Therapy is a safe place to work through these feelings and practice without risk, and there are also books and methods that we recommend to develop your communication skills and give you more confidence and comfort. For example, there’s What We Say Matters: Practicing Nonviolent Communication, co-written by Judith Lasater, yoga teacher and psychologist, and her husband Ike Lasater.
The book presents the authors’ own experiences and adaptations of nonviolent communication, a technique created by Marshall Rosenberg in the 1960s. This is very much aligned with my own communication philosophy, that you should speak your truth, with kindness and compassion. It’s hard to go wrong when you’re thinking of the other person and how they’re going to receive what you’re saying.

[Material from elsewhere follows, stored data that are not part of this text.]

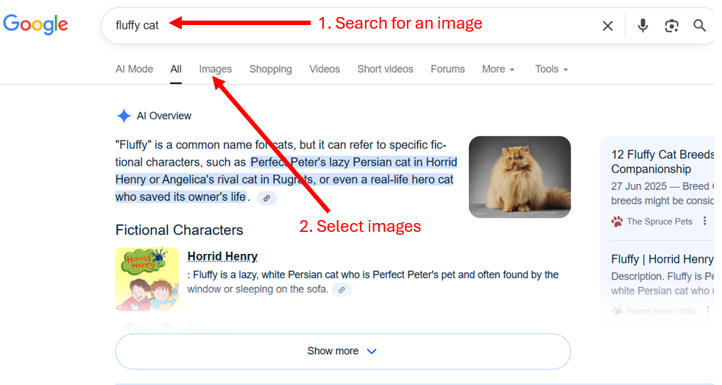This screenshot has height=385, width=722.
Task: Open search by image camera icon
Action: click(x=671, y=26)
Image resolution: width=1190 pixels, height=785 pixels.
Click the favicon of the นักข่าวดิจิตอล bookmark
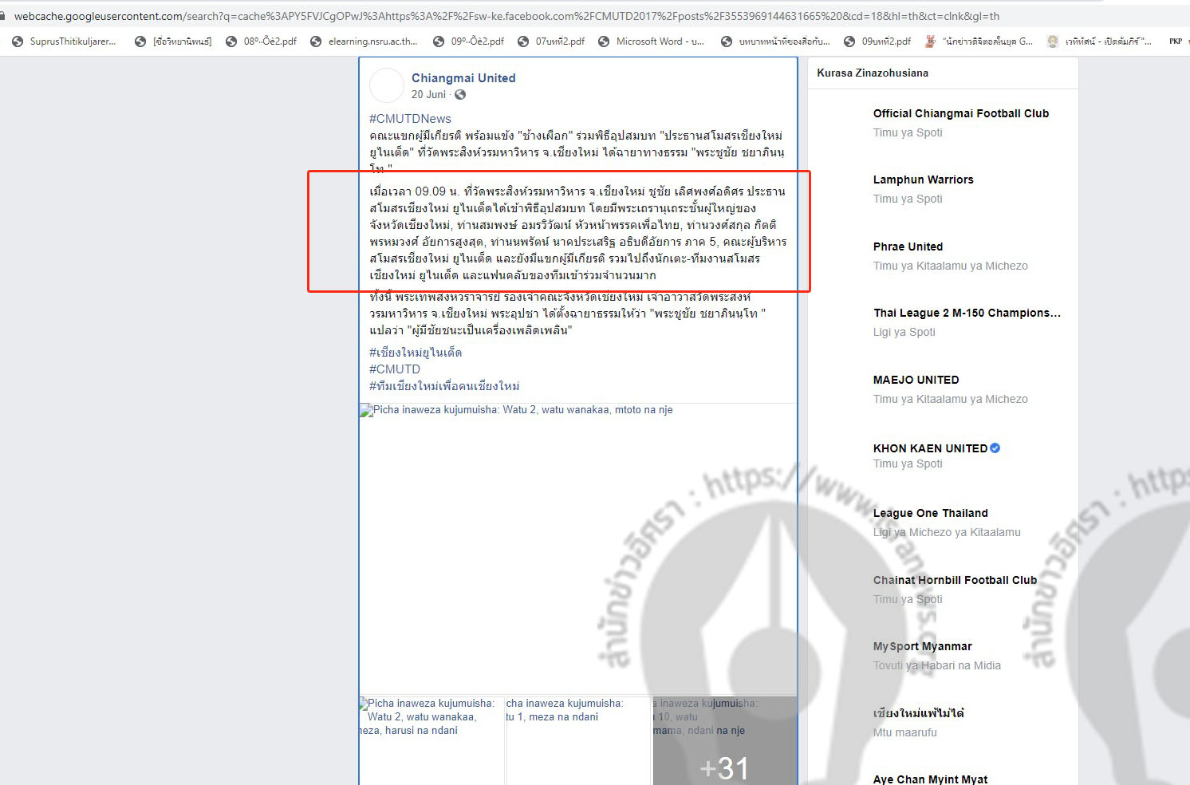tap(930, 41)
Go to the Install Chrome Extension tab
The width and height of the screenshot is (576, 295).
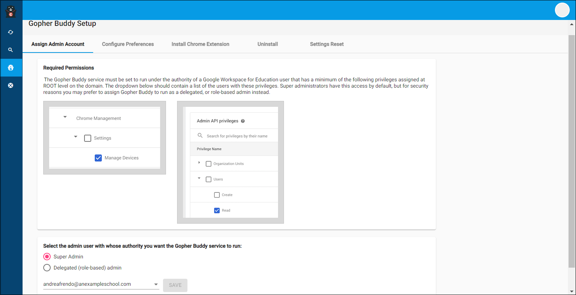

There are four components to nonviolent communication that are useful to understand.
- Observation versus judgement – Notice what is actually happening, without labeling it as good or bad, right or wrong.
- Feelings – Tune in to your own body sensation and emotions, rather than automatically playing out old thoughts and beliefs.
- Needs – Accept your basic human needs and evaluate where they are being met or not met; I also encourage people to look at how to meet your needs internally, independent of what’s happening around you.
- Requests – Make clear requests, rather than demands, without any “shoulds,” fear, shame, guilt, obligation, manipulation, or passive-aggressiveness. Even if the other person isn’t practicing this philosophy, WE can still do this. The other person doesn’t need to reciprocate in kind.